He shoved one at Ravensdale, another at Whitney. Downed his. Poured another.

A few hours of repeating it might kill the pain.

Whitney finished his drink and set the glass back with a hard fist. “Start talking.”

“Why don’t you start,” Adam replied. “Where the hell have you been?” He aimed for the nearest chair and sunk into it. Hitting the seat a little too hard, he pressed his hand against his side to ease the pain. He could breathe, so his ribs probably were not broken. “Aria has torn herself apart trying to find out that answer.”

Whitney met Adam’s threatening tone with a scornful glare. “I was beaten, shot and dumped in the water.” He shed his coat, then reached his right arm over to push up his left sleeve, revealing nothing but a stump below his elbow, wrapped tightly in bandages.

Adam sucked in a breath, then muttered a curse at the shot of pain in his chest.

“He thought he’d killed me. He nearly did. But he’d shot my arm near gone, clear through the bone.”

Even though a part of him was gone, the man still filled the room with his presence. The set of his shoulders inside the threadbare, ill-fitting coat made it clear he was ready to tackle the world head-high. His weathered face was full of hollows and valleys that laid claim to adventure, celebration and hard work. This was not a man easily put down.

And in the man’s confident way of moving through the world as though it would lie at his feet, Adam saw Aria.

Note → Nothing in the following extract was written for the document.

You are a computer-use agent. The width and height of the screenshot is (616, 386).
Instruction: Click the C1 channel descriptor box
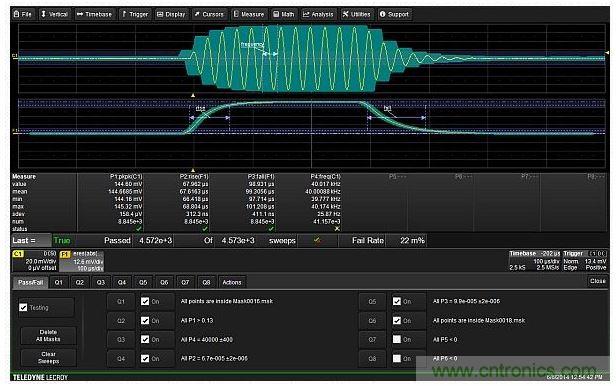click(x=35, y=261)
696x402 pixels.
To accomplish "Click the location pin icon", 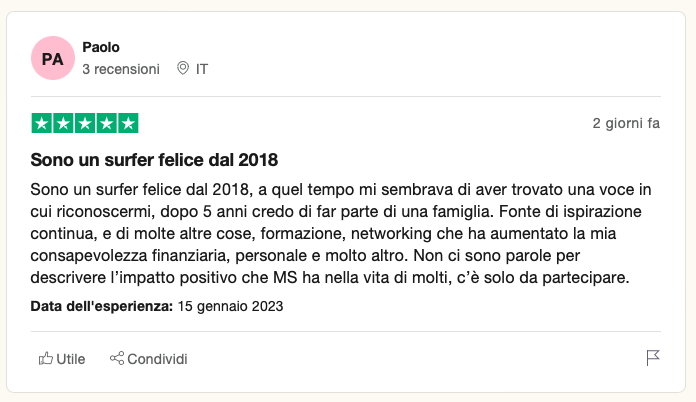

“Somehow,” Whitney continued. “I kept awake long enough to drag myself to the edge of the water. An old couple found me. Took me in. She nursed me to health. When I could travel, I came to England.”

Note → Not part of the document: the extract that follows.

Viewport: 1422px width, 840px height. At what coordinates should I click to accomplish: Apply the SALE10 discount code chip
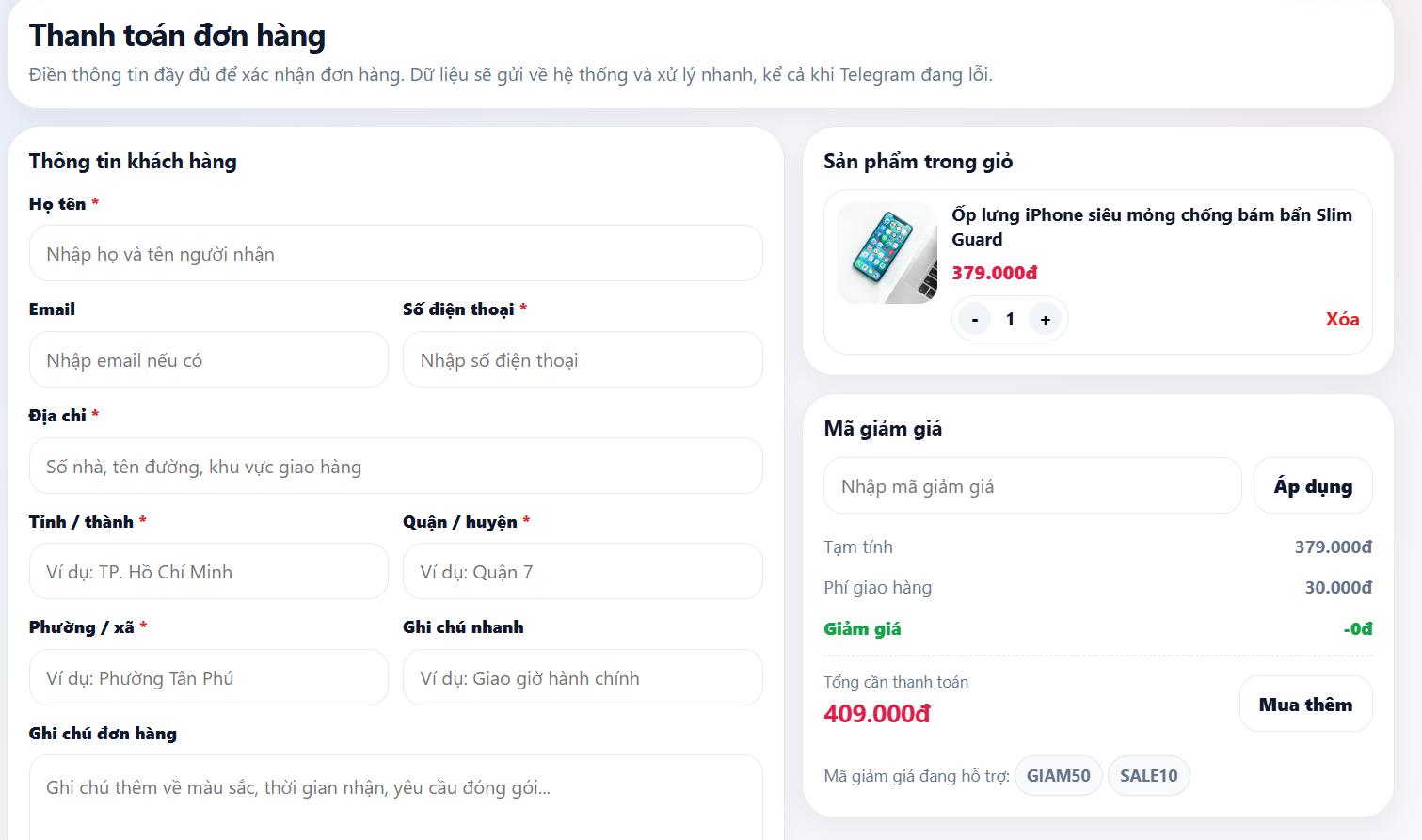1148,775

“Who is ‘he’? You said, ‘he’ thought he’d killed me.”

Whitney met Adam’s gaze. “Patrick Wade.”

Adam’s hand tightened around his glass.

“He showed up at my camp,” Whitney continued, dropping his sleeve in place again. “Now that I think about it, no one else knew he was there. He asked for Aria’s hand in marriage, I said no. I never liked the man. He was never quite as charming as he tried to appear, and I knew Aria didn’t love him. I thought that was the end of it.

“But he came back with reinforcements. I never saw it coming. By that time, we’d celebrated ourselves into a stupor. Easy pickings.” He turned to pace in a tight circle. Suddenly stopped. “What about John?”

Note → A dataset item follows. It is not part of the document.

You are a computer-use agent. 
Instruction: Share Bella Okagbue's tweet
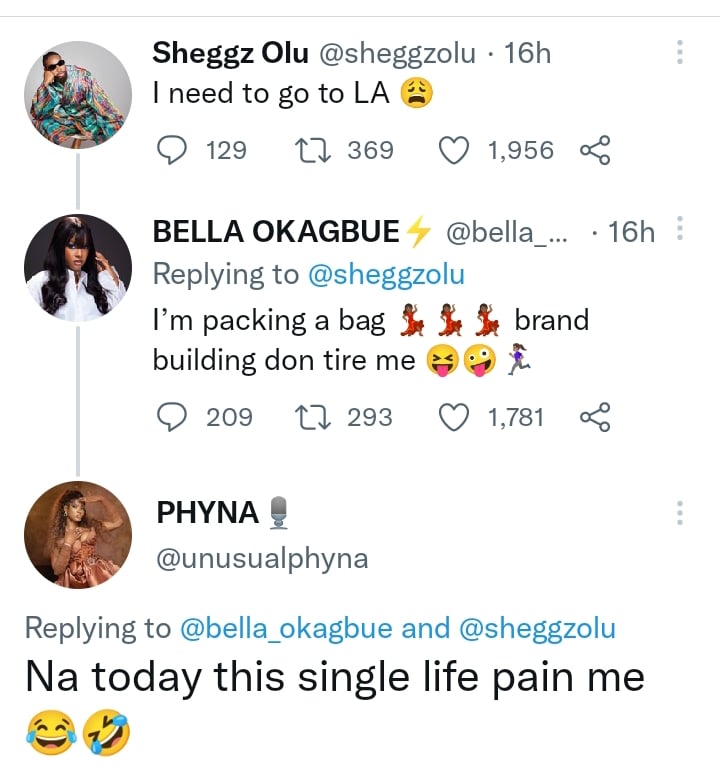pos(595,416)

“Alive, but not good,” Adam told him.

His shoulders sagged with grim relief. “He’s alive. Better than I hoped for. And Em? Is she well? The babe?” His voice softened.

Just then, Adam’s mother opened the door and walked in. She took immediate measure of Adam’s condition, which was only slightly worse than Ravensdale’s.

“What happened?” Adam’s mother turned an accusing eye at each of them, then did a double take as she saw Aria’s father in the corner. “Mr. Whitney, unless you are somehow responsible for their respective conditions, I am pleased to see you safe and alive.”

“He saved our hides,” Michael answered, as he refilled glasses. He handed one to Adam, another to Whitney, and downed the liquid in his own.

“Saved your hides from what?” Blythe walked in the room, just as Hypatia hurried out. Blythe stopped, mouth ajar, as she spied Whitney. “You’re alive.”

Whitney ran a hand through his salt-and-pepper hair. “This is a theme. How many know of my supposed death?”

“Enough,” Adam offered. “And Emily and the baby are both fine.”

Whitney bowed his head in relief. But the pain Aria had been in for weeks kept animosity rolling through Adam, and he pushed. “Why haven’t you contacted them?”

“I was near death myself, and I didn’t want to put them in danger,” Whitney said hotly, as though he could sense the pulse inside Adam.

“Your wife believes you are dead.” Adam was blunt on purpose. “Aria has tortured herself, refusing to believe it, attempting to find out what happened to you.”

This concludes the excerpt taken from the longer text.